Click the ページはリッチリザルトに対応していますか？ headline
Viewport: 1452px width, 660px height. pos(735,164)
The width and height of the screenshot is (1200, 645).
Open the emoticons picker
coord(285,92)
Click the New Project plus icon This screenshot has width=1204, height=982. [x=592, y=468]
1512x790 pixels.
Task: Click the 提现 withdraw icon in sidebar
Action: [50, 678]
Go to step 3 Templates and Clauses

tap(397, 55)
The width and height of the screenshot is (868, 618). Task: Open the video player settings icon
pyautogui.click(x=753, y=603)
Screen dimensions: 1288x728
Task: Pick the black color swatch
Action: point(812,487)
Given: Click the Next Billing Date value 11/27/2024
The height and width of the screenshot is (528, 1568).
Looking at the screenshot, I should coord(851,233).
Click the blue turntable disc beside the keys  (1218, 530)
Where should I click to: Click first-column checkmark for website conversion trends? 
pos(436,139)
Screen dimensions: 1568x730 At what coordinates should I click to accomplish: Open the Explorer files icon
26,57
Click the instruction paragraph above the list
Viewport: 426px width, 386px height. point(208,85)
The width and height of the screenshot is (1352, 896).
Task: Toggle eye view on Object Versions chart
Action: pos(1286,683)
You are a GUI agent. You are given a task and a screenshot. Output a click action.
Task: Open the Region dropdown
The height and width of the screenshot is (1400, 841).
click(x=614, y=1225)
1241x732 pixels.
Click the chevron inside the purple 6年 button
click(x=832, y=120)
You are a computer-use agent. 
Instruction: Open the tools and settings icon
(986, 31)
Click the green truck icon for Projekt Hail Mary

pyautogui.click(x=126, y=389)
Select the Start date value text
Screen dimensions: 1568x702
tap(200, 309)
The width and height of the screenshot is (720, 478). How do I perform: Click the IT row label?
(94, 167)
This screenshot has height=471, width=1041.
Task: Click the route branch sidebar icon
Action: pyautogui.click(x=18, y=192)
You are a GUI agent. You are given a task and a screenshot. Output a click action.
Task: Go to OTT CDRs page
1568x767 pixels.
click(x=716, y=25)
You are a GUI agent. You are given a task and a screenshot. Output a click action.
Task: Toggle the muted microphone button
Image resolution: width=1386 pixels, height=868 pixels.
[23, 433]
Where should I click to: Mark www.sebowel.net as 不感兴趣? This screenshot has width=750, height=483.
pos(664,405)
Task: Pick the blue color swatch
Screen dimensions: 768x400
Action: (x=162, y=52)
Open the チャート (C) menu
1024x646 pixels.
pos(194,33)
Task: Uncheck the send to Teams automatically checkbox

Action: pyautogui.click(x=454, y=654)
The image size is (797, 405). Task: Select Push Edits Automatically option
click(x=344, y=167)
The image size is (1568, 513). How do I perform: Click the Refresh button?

= = = = = = =

What the task requires>
Word for word, return the entire listing above.

Finished task>
Click the ページはリッチリザルトに対応していますか？ headline
Viewport: 1452px width, 660px height. pos(735,164)
The width and height of the screenshot is (1200, 645).
Open the emoticons picker
coord(285,92)
Click the New Project plus icon This screenshot has width=1204, height=982. [x=592, y=468]
1512x790 pixels.
Task: Click the 提现 withdraw icon in sidebar
Action: [50, 678]
Go to step 3 Templates and Clauses

tap(397, 55)
The width and height of the screenshot is (868, 618). Task: Open the video player settings icon
pyautogui.click(x=753, y=603)
Screen dimensions: 1288x728
Task: Pick the black color swatch
Action: point(812,487)
Given: Click the Next Billing Date value 11/27/2024
The height and width of the screenshot is (528, 1568).
Looking at the screenshot, I should coord(851,233).
Click the blue turntable disc beside the keys  (1218, 530)
Where should I click to: Click first-column checkmark for website conversion trends? 
pos(436,139)
Screen dimensions: 1568x730 At what coordinates should I click to accomplish: Open the Explorer files icon
26,57
Click the instruction paragraph above the list
Viewport: 426px width, 386px height. point(208,85)
The width and height of the screenshot is (1352, 896).
Task: Toggle eye view on Object Versions chart
Action: pos(1286,683)
You are a GUI agent. You are given a task and a screenshot. Output a click action.
Task: Open the Region dropdown
The height and width of the screenshot is (1400, 841).
click(x=614, y=1225)
1241x732 pixels.
Click the chevron inside the purple 6年 button
click(x=832, y=120)
You are a computer-use agent. 
Instruction: Open the tools and settings icon
(986, 31)
Click the green truck icon for Projekt Hail Mary

pyautogui.click(x=126, y=389)
Select the Start date value text
Screen dimensions: 1568x702
tap(200, 309)
The width and height of the screenshot is (720, 478). How do I perform: Click the IT row label?
(94, 167)
This screenshot has height=471, width=1041.
Task: Click the route branch sidebar icon
Action: pyautogui.click(x=18, y=192)
You are a GUI agent. You are given a task and a screenshot. Output a click action.
Task: Go to OTT CDRs page
1568x767 pixels.
click(x=716, y=25)
You are a GUI agent. You are given a task and a screenshot. Output a click action.
Task: Toggle the muted microphone button
Image resolution: width=1386 pixels, height=868 pixels.
[23, 433]
Where should I click to: Mark www.sebowel.net as 不感兴趣? This screenshot has width=750, height=483.
pos(664,405)
Task: Pick the blue color swatch
Screen dimensions: 768x400
Action: (x=162, y=52)
Open the チャート (C) menu
1024x646 pixels.
pos(194,33)
Task: Uncheck the send to Teams automatically checkbox

Action: pyautogui.click(x=454, y=654)
The image size is (797, 405). Task: Select Push Edits Automatically option
click(x=344, y=167)
The image size is (1568, 513). How do I perform: Click the Refresh button?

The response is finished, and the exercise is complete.